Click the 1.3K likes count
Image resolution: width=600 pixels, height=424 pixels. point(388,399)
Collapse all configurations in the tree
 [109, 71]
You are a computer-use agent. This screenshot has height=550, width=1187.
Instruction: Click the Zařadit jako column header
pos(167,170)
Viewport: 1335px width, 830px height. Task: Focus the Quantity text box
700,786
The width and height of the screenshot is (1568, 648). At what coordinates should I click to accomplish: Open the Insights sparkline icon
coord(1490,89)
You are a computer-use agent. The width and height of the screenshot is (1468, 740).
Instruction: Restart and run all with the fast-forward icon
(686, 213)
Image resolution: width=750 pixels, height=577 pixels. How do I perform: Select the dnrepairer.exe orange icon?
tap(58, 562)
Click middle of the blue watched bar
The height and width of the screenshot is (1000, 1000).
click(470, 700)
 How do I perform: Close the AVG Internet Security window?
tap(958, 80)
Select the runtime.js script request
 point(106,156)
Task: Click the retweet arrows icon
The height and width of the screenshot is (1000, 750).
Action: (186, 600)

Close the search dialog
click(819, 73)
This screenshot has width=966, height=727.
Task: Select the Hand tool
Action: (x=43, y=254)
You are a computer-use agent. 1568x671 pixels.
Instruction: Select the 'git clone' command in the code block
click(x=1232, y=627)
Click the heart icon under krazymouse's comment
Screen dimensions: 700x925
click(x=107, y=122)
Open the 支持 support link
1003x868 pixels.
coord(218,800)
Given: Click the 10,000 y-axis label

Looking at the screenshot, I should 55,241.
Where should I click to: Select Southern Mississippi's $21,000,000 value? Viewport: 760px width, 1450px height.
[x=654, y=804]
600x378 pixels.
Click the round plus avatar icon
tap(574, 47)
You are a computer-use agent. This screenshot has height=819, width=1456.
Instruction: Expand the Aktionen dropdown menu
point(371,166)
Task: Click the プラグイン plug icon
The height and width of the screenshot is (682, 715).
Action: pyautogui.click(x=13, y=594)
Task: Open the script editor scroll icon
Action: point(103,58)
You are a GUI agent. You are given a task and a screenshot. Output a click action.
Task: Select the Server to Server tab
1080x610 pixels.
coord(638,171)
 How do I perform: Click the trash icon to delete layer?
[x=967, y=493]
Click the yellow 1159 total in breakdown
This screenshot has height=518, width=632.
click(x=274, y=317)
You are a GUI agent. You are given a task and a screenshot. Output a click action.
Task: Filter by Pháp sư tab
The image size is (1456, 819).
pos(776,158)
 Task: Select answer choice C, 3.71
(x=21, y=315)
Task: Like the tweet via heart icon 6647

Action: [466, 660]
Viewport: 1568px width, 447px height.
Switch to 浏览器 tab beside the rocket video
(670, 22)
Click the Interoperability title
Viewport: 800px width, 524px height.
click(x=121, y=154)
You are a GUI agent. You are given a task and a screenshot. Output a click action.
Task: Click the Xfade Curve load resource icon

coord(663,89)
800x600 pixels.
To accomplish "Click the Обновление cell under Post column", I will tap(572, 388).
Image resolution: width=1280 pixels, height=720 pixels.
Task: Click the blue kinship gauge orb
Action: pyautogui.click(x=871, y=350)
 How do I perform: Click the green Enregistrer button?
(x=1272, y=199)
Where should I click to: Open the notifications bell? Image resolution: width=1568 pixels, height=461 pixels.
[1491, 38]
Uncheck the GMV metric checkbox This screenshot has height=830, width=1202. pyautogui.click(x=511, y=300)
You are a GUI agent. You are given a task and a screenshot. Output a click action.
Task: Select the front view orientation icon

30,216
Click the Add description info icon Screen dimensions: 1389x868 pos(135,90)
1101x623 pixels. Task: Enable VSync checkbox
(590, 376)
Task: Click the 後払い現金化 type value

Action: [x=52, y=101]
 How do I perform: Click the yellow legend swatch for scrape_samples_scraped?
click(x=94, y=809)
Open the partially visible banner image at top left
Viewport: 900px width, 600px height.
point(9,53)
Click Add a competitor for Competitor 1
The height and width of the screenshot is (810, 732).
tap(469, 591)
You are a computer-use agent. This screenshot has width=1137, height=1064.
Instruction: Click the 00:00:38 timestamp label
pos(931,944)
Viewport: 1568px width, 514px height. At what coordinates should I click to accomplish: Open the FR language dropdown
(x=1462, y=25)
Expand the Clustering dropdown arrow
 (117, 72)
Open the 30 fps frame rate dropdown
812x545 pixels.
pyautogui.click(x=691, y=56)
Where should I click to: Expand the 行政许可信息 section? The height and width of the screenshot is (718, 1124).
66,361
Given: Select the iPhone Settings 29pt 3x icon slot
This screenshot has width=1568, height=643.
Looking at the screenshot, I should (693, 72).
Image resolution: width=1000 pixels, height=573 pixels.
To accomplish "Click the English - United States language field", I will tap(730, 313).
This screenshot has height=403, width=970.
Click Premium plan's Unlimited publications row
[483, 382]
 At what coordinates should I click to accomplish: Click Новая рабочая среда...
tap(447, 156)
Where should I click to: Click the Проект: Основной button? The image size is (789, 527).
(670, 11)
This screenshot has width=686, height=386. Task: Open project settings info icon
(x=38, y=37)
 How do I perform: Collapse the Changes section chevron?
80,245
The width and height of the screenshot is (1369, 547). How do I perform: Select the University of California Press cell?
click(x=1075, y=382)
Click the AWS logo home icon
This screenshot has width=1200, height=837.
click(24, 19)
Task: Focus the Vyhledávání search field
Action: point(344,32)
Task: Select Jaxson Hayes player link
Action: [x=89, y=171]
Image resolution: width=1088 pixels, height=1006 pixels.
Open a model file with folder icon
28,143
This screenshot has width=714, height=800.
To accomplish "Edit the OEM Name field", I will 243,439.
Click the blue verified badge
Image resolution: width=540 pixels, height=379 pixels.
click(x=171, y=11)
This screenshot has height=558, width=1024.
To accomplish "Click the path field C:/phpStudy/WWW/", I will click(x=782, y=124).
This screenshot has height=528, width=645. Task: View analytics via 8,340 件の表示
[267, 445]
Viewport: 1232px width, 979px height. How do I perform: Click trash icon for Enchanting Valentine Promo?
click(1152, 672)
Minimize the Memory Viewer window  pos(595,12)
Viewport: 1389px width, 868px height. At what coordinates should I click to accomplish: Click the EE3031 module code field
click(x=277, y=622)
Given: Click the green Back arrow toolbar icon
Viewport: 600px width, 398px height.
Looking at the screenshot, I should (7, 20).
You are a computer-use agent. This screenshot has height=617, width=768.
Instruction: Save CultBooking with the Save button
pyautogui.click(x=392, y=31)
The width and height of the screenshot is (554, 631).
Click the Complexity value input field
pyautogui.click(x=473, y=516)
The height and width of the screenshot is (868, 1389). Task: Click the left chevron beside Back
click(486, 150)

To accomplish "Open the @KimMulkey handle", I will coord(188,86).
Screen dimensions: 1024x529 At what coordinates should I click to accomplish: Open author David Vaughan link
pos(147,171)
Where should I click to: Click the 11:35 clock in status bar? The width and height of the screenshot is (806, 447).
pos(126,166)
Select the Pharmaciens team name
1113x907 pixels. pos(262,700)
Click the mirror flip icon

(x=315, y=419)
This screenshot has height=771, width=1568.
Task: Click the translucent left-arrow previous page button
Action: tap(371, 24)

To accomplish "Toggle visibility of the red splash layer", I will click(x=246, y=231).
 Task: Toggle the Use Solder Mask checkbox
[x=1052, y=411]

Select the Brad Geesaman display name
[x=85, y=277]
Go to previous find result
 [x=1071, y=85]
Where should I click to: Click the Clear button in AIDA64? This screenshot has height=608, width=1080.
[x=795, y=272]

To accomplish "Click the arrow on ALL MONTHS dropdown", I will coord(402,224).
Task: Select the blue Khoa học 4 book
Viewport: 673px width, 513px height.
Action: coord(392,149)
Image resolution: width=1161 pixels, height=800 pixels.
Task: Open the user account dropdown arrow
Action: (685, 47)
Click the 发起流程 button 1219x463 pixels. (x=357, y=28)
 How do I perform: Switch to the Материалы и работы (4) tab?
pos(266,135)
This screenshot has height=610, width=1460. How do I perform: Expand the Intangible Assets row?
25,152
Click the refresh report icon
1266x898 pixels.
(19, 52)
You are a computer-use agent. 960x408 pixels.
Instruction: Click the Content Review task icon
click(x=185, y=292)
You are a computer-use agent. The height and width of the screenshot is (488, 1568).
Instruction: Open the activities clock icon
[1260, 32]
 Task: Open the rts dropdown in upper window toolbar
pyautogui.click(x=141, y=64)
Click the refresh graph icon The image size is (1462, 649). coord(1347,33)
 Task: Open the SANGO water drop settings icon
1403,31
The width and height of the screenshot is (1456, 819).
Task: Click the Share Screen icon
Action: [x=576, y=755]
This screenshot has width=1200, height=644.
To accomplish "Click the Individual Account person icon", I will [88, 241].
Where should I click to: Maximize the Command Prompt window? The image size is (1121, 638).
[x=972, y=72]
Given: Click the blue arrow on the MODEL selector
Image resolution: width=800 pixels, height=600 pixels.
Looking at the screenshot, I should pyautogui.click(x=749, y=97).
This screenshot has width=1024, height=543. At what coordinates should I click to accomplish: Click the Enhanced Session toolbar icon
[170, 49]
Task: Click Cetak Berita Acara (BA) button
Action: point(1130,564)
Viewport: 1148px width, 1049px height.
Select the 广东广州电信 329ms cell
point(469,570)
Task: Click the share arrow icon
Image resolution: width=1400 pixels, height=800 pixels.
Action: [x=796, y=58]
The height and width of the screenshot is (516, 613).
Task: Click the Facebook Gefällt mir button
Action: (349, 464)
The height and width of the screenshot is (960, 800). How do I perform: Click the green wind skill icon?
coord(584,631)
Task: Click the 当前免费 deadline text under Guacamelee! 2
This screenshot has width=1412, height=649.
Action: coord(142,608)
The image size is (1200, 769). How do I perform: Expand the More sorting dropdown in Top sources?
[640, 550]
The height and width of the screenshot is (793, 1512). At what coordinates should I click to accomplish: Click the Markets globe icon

-- Exercise goal --
Exact reproduction is required. Give the lines of the data from its first line through the line containing "has height=550, width=1187.", and no others.

-- Exercise answer --
Click the 1.3K likes count
Image resolution: width=600 pixels, height=424 pixels. point(388,399)
Collapse all configurations in the tree
 [109, 71]
You are a computer-use agent. This screenshot has height=550, width=1187.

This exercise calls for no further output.